机械分离的果蝇幼虫中枢神经元全细胞钾电流的特性

Properties of whole-cell potassium currents in mechanically dissociated Drosophila larval central neurons

培养的果蝇胚胎及幼虫中枢神经元已被广泛用于细胞膜离子通道、突触传递和胞内信使调节等电生理学研究。在本实验中 ,利用机械震荡分离方法获得了大量的果蝇幼虫中枢神经元 ,其中大部分为Ⅱ型神经元。运用膜片钳技术 ,鉴定了Ⅱ型神经元上五种具有不同动力学特性的全细胞钾电流。其中E型电流表型表现出与其它四种电流完全不同的“钟形”激活特性。进一步的研究还表明该类型电流具有明显的钙依赖性 。

By electrophysiological methods, cultured Drosophila embryonic and larval central neurons have been widely used to study ion channels, neurotransmitter release and intracellular message regulation. Voltage activated K + channels play a crucial role in repolarizing the membrane following action potentials, stabilizing membrane potentials and shaping firing patterns of cells. In this study, a mechanical vibration isolation system was used to produce a sufficient number of acutely dissociated larval central neurons, of which the majority were type Ⅱ neurons (2～5 μm in diameter). Using patch clamp technique, the whole cell K + currents in type Ⅱ neurons were characterized by containing a transient 4 AP sensitive current ( I A) and a more slowly inactivating, TEA sensitive component ( I K). According to their kinetic properties, five types of whole cell K + currents were identified. Type A current exhibited primarily fast transient K + currents that activated and inactivated rapidly. The majority of the neurons, however, slowly inactivated K + currents with variable inactivation time course (type B current). Type C current, being present in a small number of the cells, was mainly composed of noninactivating components. Some of the neurons expressed both transient and slow inactivating components, but the slowly inactivating components could reach more than 50% of the peak current (type D current).

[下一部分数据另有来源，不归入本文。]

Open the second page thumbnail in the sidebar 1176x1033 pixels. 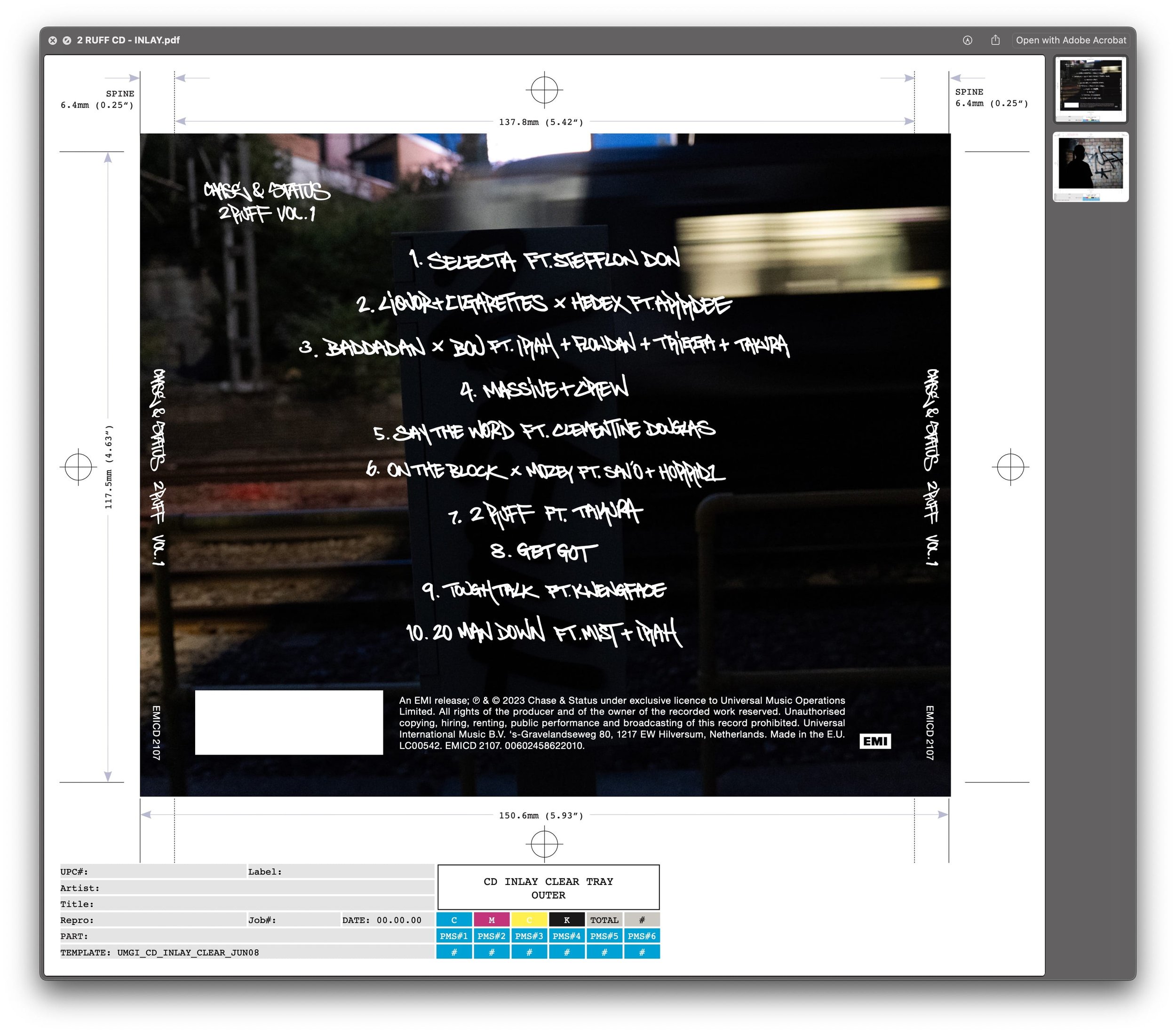point(1090,163)
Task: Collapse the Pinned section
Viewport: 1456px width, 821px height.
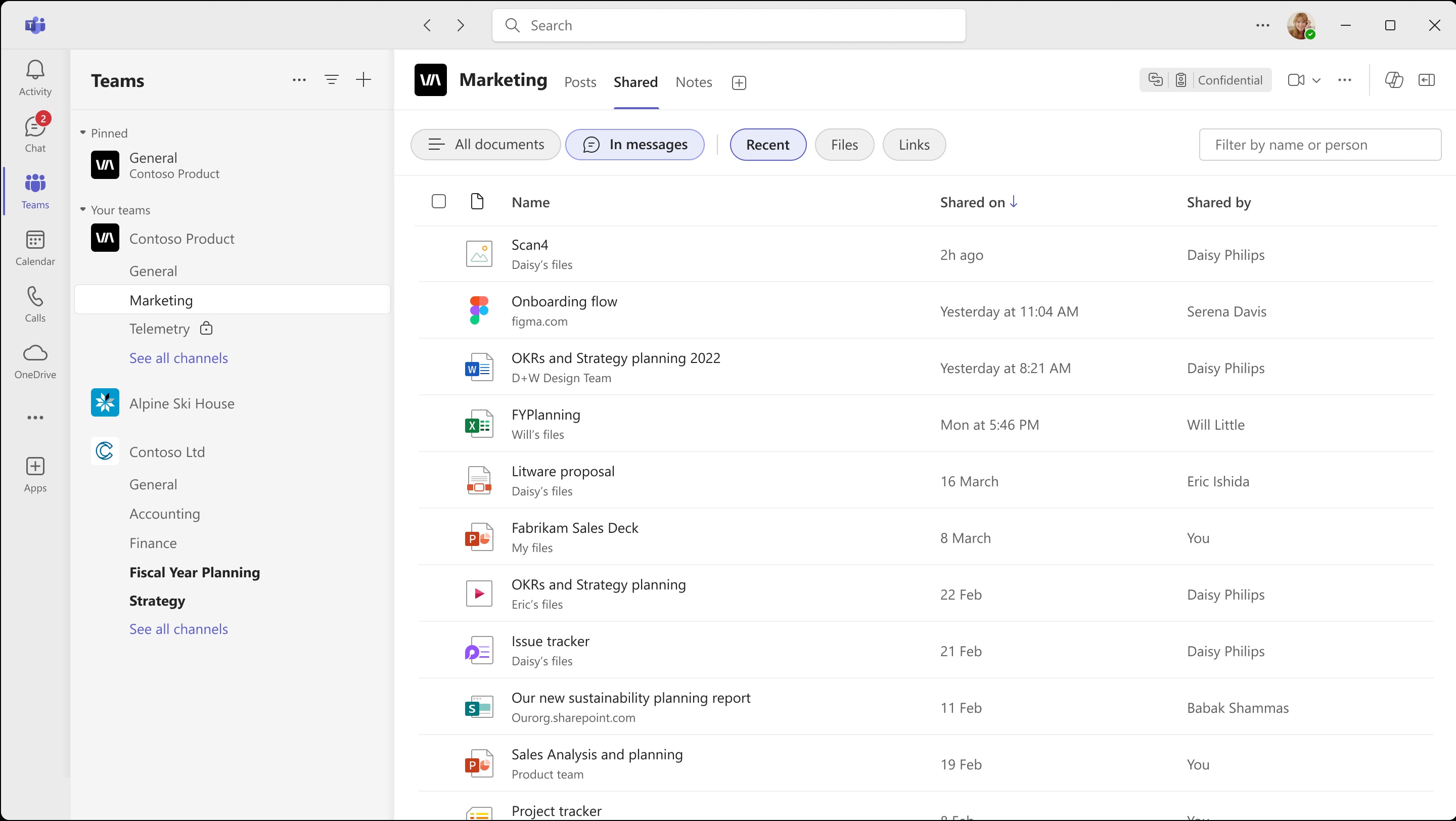Action: (83, 132)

Type E current showed distinct voltage dependent activation properties, characterized by its 'bell shaped' activation curve. Type Ecurrent was inhibited by application of Ca 2+ free solution or 0 1 mmol/L Cd 2+ . Moreover, this novel current ran down much more rapidly than other types. These results indicate that different K + channels, which have different kinetic and pharmacological properties, underlie the whole cell K + currents in type Ⅱ neurons of Drosophila larval central nervous system.